Captain Emerson died Thursday, February 12, 1931 in Fort Myers, Florida and is buried in the family plot, Section 2, at Oakwood Cemetery, Fremont, Ohio.
Ralph P. Buckland had no military training whatsoever. Evidently someone forgot to tell Buckland he knew little of military matters. Based on all accounts of his service in the Civil War, Buckland proved himself to be a cool, and confident, soldier and leader.
Buckland was appointed by Governor William Denison to recruit volunteers in the Sandusky County area to form the 72nd Ohio Volunteer Infantry. Buckland was successful in recruiting a large number of volunteers, the largest contingency from Sandusky County. In January of 1862, Buckland was mustered into service in the United States Army as a colonel in the 72nd OVI. Buckland and the 72nd OVI embarked by rail to Columbus, and they marched to Camp Chase where Buckland was placed in command of the 72nd.
In February, Buckland and his regiment were ordered to report to General W.T. Sherman at Paducah, Kentucky. Upon arrival, General Sherman placed Buckland in charge of the Fourth Brigade, First Division of the Army of theTennessee. Buckland and his brigade boarded steamers and traveled up the Tennessee River to Fort Henry reporting to Major General C.F. Smith. From here Buckland’s brigade and the rest of Sherman’s division went to Pittsburg Landing. From here they traveled some fifteen miles north on a mission to cut the Memphis and Charleston Railroad. Due to major rainfall the mission had to be aborted due to extremely high water. Many of the men had become ill due to bad water and very unpleasant living conditions. Morale among the men was very low. Being away from home, sick, and certainly worried about their fate, it stands to reason that the men would look for someone to blame for their circumstances. Most were aware that Buckland had received his office through political channels and had no military experience to speak of. Naturally, the men began to speculate as to the military worthiness of Buckland.

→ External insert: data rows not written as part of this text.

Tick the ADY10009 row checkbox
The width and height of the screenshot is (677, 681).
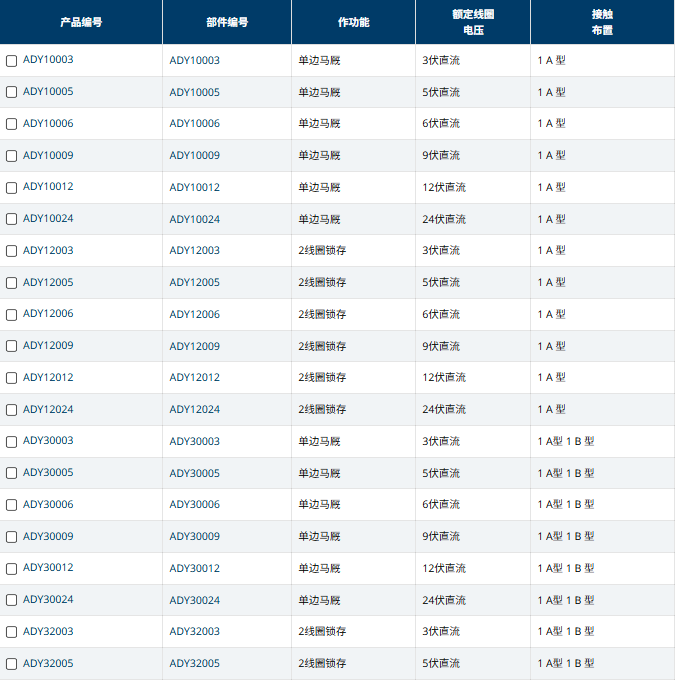[12, 156]
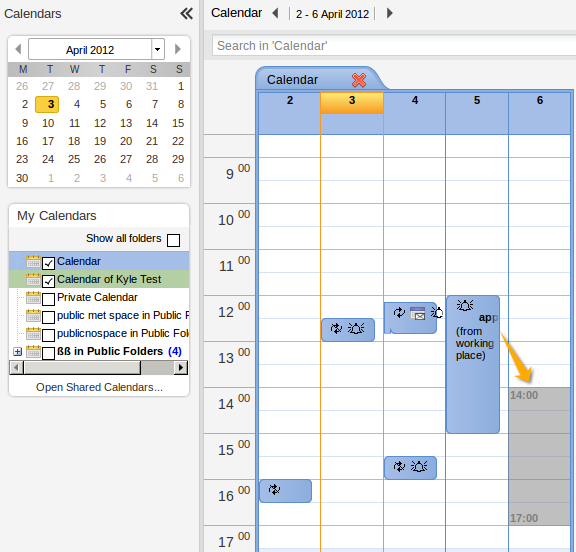Close the Calendar tab with red X

(359, 80)
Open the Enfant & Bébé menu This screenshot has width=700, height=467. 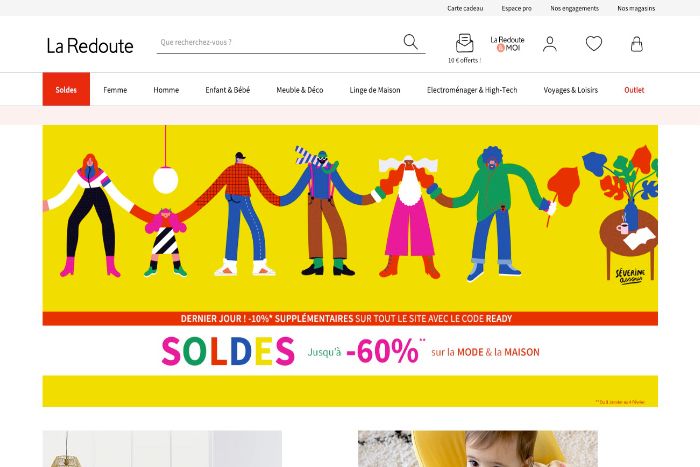click(x=228, y=90)
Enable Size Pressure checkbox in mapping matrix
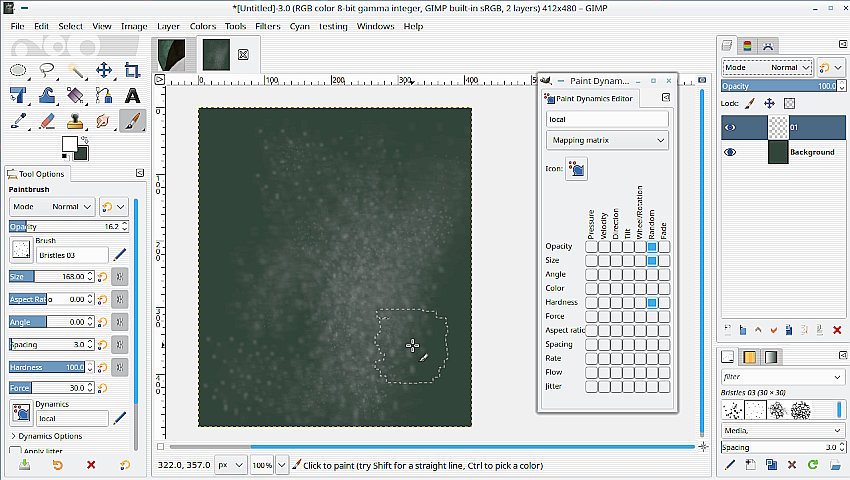 click(591, 261)
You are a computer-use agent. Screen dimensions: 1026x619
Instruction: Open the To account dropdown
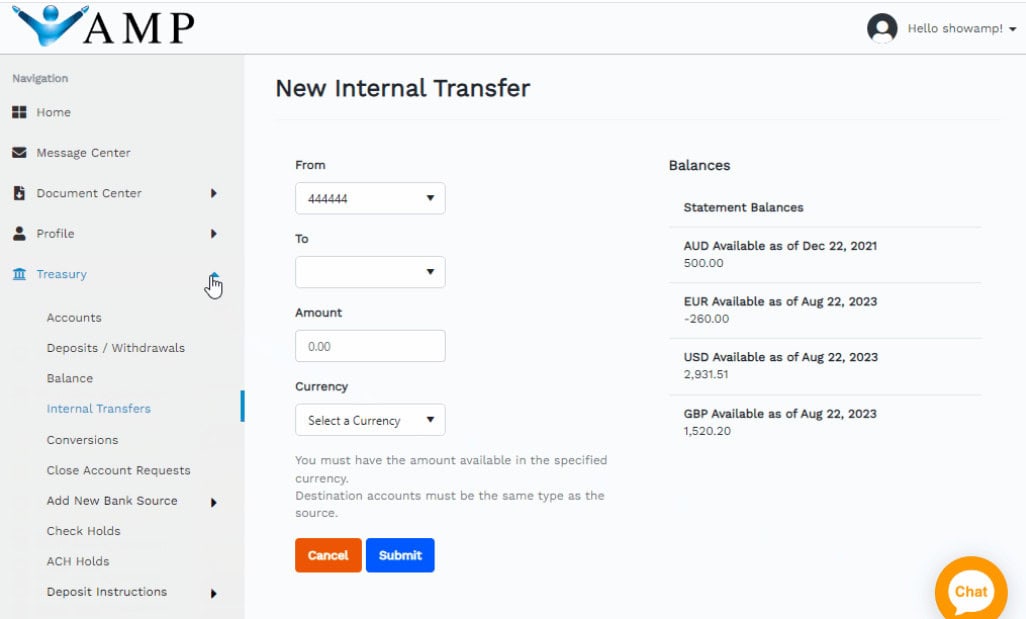coord(370,271)
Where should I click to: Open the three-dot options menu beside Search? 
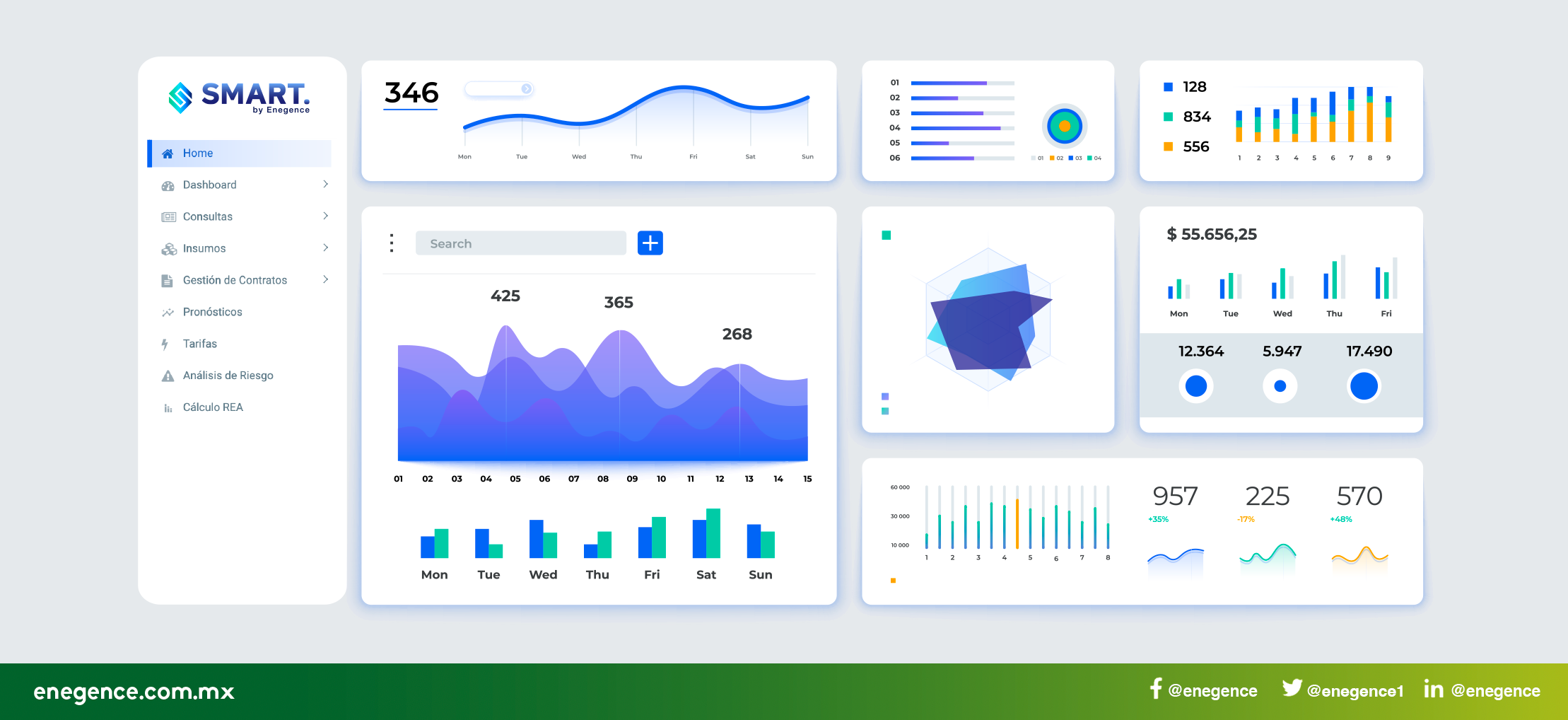click(x=392, y=243)
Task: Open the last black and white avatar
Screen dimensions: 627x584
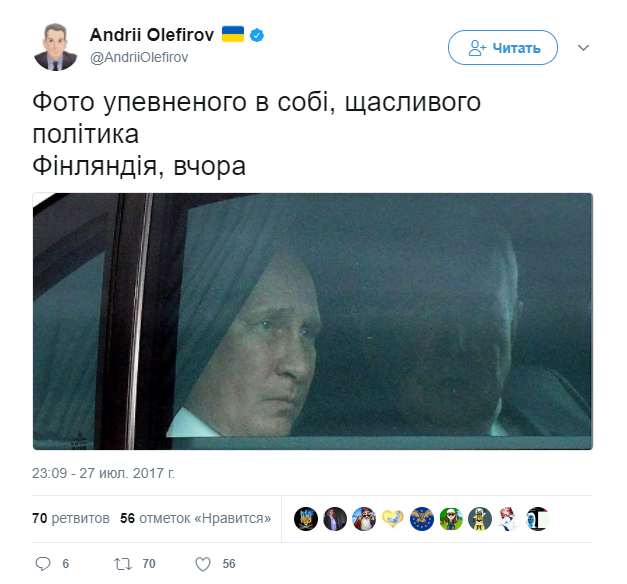Action: (537, 519)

However, Buckland’s chance to prove himself worthy of his responsibilities came very soon at the Battle of Shiloh. Buckland’s character, and determined resolve under fire became evident when he was ordered to advance his brigade during heavy fire from the enemy. Buckland gave the order to advance, but his men hesitated. Buckland immediately rode toward one of the color bearers, grabbed the staff, and escorted both the color bearer and the flag to the desired point while the rest of the brigade cheered and advanced with him. In his official report of the battle, General Sherman had this to say: “Colonel Buckland managed his brigade well. I commend him to your notice as a cool, intelligent, and judicious gentleman, needing only confidence and experience to make him a good commander.” Buckland himself was keenly aware of his lack of military training, and showed his concern in a letter home to his wife: “As I have said before my greatest fear [is] that I shall commit some great blunder by which men will be sacrificed and our success endangered. But I shall do the very best I know at whatever risk to myself.”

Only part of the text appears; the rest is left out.